The examples that follow are representative of several types of biopolymers.
Cellulose
Cellulose is a linear polymer of glucose (see above), containing 300 to over 10,000 units, depending on the source. As the principal structural component of plants (along with lignin in trees), cellulose is the most abundant organic substance on the earth. The role of hydrogen bonding is to cross-link individual molecules to build up sheets as shown here. These sheets than stack up in a staggered array held together by van der Waals forces. Further hydrogen-bonding of adjacent stacks bundles them together into a stronger and more rigid structure.
Proteins
These polymers made from amino acids R—CH(NH2)COOH depend on intramolecular hydrogen bonding to maintain their shape (secondary and tertiary structure) which is essential for their important function as biological catalysts (enzymes). Hydrogen-bonded water molecules embedded in the protein are also important for their structural integrity.
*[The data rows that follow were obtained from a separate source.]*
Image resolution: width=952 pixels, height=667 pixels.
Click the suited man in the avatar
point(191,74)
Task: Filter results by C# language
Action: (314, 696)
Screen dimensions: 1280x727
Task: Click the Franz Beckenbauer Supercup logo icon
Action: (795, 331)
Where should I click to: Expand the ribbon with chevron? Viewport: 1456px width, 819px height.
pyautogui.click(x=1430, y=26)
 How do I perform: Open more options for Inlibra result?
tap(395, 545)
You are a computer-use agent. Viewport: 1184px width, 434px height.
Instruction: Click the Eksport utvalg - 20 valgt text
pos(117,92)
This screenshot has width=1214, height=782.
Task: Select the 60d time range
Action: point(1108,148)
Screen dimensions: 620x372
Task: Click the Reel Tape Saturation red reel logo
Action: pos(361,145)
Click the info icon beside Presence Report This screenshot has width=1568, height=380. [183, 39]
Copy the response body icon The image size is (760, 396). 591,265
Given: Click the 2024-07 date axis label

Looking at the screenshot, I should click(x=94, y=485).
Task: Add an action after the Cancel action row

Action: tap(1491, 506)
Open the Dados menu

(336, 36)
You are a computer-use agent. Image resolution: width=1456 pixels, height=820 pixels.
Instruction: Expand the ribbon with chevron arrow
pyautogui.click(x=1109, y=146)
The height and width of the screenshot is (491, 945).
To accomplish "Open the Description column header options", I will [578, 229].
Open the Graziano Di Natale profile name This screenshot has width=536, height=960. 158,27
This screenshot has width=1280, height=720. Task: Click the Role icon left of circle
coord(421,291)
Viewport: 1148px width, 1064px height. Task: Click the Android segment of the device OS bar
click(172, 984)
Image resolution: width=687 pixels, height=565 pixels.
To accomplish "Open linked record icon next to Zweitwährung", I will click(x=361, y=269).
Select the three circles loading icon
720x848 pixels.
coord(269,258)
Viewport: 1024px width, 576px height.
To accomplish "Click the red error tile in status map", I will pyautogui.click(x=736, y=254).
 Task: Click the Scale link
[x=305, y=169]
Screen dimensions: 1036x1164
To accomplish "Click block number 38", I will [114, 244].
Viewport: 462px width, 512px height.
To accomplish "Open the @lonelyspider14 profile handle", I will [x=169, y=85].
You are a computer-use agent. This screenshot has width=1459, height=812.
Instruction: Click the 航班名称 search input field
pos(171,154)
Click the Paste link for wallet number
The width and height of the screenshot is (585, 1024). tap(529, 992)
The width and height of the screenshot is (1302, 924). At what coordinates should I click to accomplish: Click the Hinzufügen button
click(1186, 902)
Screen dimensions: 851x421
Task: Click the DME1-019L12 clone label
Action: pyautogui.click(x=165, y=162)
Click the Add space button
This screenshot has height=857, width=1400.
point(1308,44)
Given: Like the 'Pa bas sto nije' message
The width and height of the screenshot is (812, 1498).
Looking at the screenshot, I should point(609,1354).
The principal hydrogen bonding in proteins is between the -N—H groups of the "amino" parts with the -C=O groups of the "acid" parts. These interactions give rise to the two major types of the secondary structure which refers to the arrangement of the amino acid polymer chain:
alpha-helix[images] |
beta-sheet |
Although carbon is not usually considered particularly electronegative, C—H----X hydrogen bonds are also now known to be significant in proteins.
DNA (Deoxyribonucleic acid)
Who you are is totally dependent on hydrogen bonds! DNA, as you probably know, is the most famous of the biopolymers owing to its central role in defining the structure and function of all living organisms. Each strand of DNA is built from a sequence of four different nucleotide monomers consisting of a deoxyribose sugar, phosphate groups, and a nitrogenous base conventionally identified by the letters A,T, C and G. DNA itself consists of two of these polynucleotide chains that are coiled around a common axis in a configuration something like the protein alpha helix depicted above. The sugar-and-phosphate backbones are on the outside so that the nucleotide bases are on the inside and facing each other. The two strands are held together by hydrogen bonds that link a nitrogen atom of a nucleotide in one chain with a nitrogen or oxygen on the nucleotide that is across from it on the other chain.
Efficient hydrogen bonding within this configuration can only occur between the pairs A-T and C-G, so these two complementary pairs constitute the "alphabet" that encodes the genetic information that gets transcribed whenever new protein molecules are built. Water molecules, hydrogen-bonded to the outer parts of the DNA helix, help stabilize it.